BECOMINGS, 2018

Becomings, a series of dioramas, explores the stories at the root of western culture which have guided and limited our perception. These works revisit The Epic of Gilgamesh, A Sumerian hero tale in which the building of culture is contingent on overcoming animism; Enuma Elish, the Babylonian Cosmology which acknowledges chaos as the raw material of creation yet its mastery as necessary for our continuity; and The Fall from Genesis, which may be interpreted as the expulsion of the vital bifurcating force which threatens unity and equilibrium. 

Sources from ancient history are blended with images from cosmology, quantum physics and chaos theory.  In this heterochronic juxtaposition of source imagery, I hope to draw attention to how our understanding of time, space and reality has evolved.  In probing the fictions we create to shield ourselves from the unknown, I am interested in the confluence of scientific “law” and folklore in shaping our intuition.

**Source information**
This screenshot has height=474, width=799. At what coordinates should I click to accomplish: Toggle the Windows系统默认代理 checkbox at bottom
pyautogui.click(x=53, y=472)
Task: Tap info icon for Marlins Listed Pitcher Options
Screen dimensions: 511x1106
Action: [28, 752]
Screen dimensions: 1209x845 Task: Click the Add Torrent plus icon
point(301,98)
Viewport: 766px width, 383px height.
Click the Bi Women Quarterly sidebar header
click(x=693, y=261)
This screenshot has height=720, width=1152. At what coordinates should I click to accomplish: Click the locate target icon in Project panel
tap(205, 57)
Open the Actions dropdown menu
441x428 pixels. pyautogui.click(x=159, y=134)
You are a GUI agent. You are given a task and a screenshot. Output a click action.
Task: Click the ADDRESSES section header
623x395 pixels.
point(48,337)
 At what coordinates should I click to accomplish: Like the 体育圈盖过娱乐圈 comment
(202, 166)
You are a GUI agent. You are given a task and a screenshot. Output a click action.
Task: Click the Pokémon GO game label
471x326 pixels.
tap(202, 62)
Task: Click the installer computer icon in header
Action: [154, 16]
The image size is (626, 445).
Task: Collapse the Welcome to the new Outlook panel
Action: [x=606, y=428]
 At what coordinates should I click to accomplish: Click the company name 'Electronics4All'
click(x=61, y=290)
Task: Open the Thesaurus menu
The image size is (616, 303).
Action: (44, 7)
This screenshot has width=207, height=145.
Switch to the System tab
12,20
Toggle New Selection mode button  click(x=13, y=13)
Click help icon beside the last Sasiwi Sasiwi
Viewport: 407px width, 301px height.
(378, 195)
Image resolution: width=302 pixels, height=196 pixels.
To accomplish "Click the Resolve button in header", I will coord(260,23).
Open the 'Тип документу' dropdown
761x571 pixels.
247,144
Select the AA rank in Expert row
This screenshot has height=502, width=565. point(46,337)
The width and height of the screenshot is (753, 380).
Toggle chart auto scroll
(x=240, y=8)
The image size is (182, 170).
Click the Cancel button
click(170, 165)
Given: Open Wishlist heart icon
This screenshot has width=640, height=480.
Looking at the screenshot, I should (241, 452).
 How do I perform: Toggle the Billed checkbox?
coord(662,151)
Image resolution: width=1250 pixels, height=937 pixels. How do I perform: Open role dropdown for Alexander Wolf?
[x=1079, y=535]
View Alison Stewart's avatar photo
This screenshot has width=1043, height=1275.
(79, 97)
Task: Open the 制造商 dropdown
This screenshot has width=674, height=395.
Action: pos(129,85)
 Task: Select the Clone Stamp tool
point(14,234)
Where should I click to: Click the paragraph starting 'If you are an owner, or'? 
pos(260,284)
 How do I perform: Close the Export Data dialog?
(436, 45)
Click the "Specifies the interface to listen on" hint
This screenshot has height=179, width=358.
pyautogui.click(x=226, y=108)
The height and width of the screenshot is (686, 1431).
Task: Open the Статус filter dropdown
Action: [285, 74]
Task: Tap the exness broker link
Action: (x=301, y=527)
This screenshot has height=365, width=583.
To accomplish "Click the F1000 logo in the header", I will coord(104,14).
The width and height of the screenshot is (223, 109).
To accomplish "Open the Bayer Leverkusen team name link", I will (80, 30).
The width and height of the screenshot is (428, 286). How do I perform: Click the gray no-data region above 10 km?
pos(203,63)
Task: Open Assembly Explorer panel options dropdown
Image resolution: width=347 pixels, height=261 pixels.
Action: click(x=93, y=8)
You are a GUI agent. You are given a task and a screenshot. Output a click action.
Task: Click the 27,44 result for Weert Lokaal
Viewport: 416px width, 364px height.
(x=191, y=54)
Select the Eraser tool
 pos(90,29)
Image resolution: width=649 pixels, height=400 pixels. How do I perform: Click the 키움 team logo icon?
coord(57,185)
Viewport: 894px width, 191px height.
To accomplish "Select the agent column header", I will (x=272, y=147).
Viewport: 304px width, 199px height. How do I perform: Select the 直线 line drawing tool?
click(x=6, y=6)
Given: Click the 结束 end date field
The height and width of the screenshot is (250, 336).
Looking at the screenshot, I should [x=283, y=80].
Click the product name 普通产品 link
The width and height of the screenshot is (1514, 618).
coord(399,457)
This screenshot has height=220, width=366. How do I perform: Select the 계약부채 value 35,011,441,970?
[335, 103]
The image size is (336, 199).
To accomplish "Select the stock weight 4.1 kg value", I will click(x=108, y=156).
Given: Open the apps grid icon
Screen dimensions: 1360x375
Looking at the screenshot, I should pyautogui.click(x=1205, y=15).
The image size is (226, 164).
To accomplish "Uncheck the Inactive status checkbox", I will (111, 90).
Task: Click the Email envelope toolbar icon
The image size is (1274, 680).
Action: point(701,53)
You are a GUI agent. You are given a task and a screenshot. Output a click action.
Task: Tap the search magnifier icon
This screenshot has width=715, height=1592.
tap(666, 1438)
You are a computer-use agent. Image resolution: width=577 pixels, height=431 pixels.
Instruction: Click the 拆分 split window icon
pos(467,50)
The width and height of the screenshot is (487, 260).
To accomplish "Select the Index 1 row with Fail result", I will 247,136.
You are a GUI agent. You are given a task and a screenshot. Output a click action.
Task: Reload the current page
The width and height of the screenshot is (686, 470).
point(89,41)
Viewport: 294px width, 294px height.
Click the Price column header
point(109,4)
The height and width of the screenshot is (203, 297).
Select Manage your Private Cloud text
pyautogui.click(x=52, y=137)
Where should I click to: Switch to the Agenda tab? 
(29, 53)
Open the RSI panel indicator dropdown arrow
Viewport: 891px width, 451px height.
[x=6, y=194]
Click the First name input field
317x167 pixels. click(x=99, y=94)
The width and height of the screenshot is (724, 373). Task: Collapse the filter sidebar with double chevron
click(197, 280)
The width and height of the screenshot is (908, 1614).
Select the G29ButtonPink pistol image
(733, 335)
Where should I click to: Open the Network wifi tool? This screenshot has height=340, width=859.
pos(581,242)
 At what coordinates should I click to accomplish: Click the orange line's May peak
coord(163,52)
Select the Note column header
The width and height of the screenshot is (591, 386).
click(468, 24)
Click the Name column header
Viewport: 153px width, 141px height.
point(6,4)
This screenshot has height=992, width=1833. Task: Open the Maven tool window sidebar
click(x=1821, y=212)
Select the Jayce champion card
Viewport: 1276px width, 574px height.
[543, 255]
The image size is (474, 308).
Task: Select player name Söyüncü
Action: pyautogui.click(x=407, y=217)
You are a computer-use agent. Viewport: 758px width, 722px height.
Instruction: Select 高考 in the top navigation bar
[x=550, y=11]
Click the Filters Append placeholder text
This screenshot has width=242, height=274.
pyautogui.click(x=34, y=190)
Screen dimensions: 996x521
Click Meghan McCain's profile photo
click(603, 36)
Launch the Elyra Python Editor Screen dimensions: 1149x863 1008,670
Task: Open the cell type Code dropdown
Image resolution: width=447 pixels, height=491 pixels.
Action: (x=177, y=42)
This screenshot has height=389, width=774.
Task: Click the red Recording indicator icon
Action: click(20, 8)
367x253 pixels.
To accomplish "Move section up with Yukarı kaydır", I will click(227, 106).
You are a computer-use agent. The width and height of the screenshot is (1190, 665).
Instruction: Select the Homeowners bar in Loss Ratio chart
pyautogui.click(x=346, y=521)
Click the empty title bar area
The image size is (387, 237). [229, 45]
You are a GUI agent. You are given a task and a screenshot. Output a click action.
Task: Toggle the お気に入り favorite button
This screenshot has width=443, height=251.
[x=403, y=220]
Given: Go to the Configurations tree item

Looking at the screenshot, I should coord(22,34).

**Complete the following**
1/ In the Becomings text, translate this sentence into Spanish: "Sources from ancient history are blended with images from cosmology, quantum physics and chaos theory."
2/ Turn the paragraph of the Becomings text that begins "Becomings, a series of dioramas" into a short list that keeps its main facts.

**Answers to the exercises**
1/ Las fuentes de la historia antigua se combinan con imágenes de la cosmología, la física cuántica y la teoría del caos.

2/
- Becomings is a series of dioramas that explores the stories at the root of western culture, which have guided and limited our perception.
- It revisits The Epic of Gilgamesh, a Sumerian hero tale in which building culture depends on overcoming animism.
- It revisits Enuma Elish, the Babylonian cosmology that sees chaos as the raw material of creation but its mastery as necessary for our continuity.
- It revisits The Fall from Genesis, which may be read as the expulsion of the vital bifurcating force that threatens unity and equilibrium.